William,
One of the more interesting office sports pools to me (since I didn't spend much time in that environment) was offered by a couple of equity traders I knew for the NCAA tournament. They gave you a slip of 64 teams and you could buy or sell them based on the odds. I forget exactly how they did it, maybe it was $20 to "buy" Duke but only $2 to "buy" Syracuse, and you made money on your longs as they advanced through the schedule. You sold a team short, again more expensive for a top seed like Duke or Michigan and cheap for a bottom seed like Seton Hall, and kept the dough if they got bounced, but you would have to buy to cover in a later round if they kept on winning.
It was very interesting and the two guys who kept the book also kept the spread and made a few thousand bucks for themselves, I think (they did not disclose). My strategy was very successful: I stayed away from the favorites but went long non-Big Media schools outside of major leagues like the ACC or the Pac-10 (such as Gonzaga, or Marquette, or Iowa) and went short schools located within big Media areas (like St.
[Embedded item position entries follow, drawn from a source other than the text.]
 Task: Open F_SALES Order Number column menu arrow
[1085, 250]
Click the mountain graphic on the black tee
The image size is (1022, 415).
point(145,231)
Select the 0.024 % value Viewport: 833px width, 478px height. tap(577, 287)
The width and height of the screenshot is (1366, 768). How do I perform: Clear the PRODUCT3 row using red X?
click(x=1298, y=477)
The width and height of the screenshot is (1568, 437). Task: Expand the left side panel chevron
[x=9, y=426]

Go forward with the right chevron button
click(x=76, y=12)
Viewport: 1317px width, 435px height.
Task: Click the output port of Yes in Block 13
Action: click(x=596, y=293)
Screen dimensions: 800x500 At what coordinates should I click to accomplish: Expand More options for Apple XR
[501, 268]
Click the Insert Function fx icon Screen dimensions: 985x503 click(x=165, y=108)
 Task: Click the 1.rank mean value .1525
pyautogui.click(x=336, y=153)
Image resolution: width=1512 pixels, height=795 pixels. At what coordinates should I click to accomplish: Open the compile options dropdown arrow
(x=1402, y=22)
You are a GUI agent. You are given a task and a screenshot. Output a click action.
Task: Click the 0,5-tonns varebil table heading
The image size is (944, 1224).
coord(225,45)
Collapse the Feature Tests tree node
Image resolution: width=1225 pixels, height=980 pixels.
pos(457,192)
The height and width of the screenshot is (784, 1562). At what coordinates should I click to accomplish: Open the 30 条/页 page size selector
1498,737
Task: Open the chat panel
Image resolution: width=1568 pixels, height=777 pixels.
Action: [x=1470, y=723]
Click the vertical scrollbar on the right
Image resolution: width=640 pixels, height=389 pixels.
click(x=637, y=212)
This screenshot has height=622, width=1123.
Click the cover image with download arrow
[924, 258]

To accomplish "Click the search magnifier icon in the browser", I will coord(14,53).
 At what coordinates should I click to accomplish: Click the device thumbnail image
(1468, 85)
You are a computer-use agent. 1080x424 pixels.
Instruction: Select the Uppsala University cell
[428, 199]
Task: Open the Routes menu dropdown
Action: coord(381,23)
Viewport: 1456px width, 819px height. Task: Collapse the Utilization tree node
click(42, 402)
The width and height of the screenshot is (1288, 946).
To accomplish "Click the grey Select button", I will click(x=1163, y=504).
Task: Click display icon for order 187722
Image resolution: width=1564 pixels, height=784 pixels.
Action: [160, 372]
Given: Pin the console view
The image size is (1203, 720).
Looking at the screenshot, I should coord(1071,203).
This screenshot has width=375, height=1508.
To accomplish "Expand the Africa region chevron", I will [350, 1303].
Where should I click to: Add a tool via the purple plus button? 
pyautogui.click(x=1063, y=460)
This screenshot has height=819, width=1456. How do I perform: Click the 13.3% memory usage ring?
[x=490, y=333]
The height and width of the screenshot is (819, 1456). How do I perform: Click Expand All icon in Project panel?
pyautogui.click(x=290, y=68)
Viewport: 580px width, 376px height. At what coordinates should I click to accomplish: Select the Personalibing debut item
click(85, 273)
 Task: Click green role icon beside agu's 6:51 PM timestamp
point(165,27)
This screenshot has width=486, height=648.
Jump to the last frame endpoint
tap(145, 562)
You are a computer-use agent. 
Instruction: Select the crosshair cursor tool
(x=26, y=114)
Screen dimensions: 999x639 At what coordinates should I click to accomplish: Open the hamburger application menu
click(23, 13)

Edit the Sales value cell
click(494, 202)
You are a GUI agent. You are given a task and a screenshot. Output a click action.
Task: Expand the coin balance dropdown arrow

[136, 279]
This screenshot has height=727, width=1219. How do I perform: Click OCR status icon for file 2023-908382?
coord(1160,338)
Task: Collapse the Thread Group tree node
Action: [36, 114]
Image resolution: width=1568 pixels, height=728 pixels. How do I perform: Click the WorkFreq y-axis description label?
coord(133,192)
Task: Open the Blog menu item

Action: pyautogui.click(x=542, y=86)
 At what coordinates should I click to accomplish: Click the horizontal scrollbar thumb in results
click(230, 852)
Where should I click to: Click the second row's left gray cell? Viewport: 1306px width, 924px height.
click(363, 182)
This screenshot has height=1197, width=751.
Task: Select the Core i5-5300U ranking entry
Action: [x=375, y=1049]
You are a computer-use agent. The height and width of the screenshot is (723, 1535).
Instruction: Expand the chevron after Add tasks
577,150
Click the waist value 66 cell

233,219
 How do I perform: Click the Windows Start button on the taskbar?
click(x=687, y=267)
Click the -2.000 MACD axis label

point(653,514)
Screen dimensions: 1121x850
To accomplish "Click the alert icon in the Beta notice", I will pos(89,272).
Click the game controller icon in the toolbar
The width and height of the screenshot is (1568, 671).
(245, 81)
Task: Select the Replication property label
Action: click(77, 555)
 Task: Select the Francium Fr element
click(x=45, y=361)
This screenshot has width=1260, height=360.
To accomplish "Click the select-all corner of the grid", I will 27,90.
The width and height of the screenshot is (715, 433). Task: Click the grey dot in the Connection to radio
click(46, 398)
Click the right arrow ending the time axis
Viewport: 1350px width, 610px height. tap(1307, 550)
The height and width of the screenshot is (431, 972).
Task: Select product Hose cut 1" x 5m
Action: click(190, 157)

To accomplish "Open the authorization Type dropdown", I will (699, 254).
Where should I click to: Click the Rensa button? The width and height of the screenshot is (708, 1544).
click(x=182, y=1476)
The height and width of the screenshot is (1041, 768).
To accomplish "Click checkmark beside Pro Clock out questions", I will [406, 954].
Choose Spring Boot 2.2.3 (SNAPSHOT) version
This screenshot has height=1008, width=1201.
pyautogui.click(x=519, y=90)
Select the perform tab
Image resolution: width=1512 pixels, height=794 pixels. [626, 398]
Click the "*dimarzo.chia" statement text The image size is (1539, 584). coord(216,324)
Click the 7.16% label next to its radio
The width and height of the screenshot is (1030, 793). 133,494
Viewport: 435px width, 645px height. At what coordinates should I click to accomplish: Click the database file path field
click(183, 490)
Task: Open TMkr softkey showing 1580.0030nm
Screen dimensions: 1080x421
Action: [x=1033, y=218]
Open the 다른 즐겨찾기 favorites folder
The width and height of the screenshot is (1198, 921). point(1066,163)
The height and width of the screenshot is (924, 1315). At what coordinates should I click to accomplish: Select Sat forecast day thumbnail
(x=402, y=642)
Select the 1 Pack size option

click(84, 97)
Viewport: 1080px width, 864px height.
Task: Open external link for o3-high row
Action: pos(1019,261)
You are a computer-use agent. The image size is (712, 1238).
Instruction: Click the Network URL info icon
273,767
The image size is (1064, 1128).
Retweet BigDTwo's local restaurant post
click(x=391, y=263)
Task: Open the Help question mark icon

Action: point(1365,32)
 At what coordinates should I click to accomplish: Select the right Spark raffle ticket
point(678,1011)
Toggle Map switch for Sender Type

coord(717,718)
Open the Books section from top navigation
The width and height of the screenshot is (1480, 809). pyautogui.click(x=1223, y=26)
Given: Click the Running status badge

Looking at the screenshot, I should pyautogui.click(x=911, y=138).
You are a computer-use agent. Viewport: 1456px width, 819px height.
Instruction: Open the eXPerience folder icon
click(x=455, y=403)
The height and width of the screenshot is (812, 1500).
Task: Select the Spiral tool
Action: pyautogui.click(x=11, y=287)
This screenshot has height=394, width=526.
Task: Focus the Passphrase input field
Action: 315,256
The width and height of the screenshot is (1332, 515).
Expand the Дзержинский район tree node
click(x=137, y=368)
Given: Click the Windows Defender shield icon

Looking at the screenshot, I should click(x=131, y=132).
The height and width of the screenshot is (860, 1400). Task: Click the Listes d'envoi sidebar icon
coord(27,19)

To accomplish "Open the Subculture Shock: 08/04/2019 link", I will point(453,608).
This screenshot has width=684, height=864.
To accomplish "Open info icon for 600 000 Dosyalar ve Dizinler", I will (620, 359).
Johns, Georgetown). Invariably, the big Media schools lost earlier and the flyover country schools advanced and my hedge fund made good $$$ for the amount at risk.
Sad day for the space program, but has anyone noticed that the Challenger explosion on liftoff was so much more gut wrenching than the Columbia disaster? Psychologically, to the nation, I mean. There was something subconsciously more gripping about a mission, launching, full of promise and awe, blowing up in the sky, than a mission, completed, heading home and disintegrating while video cameras recorded through tree branches. Still, very very sad.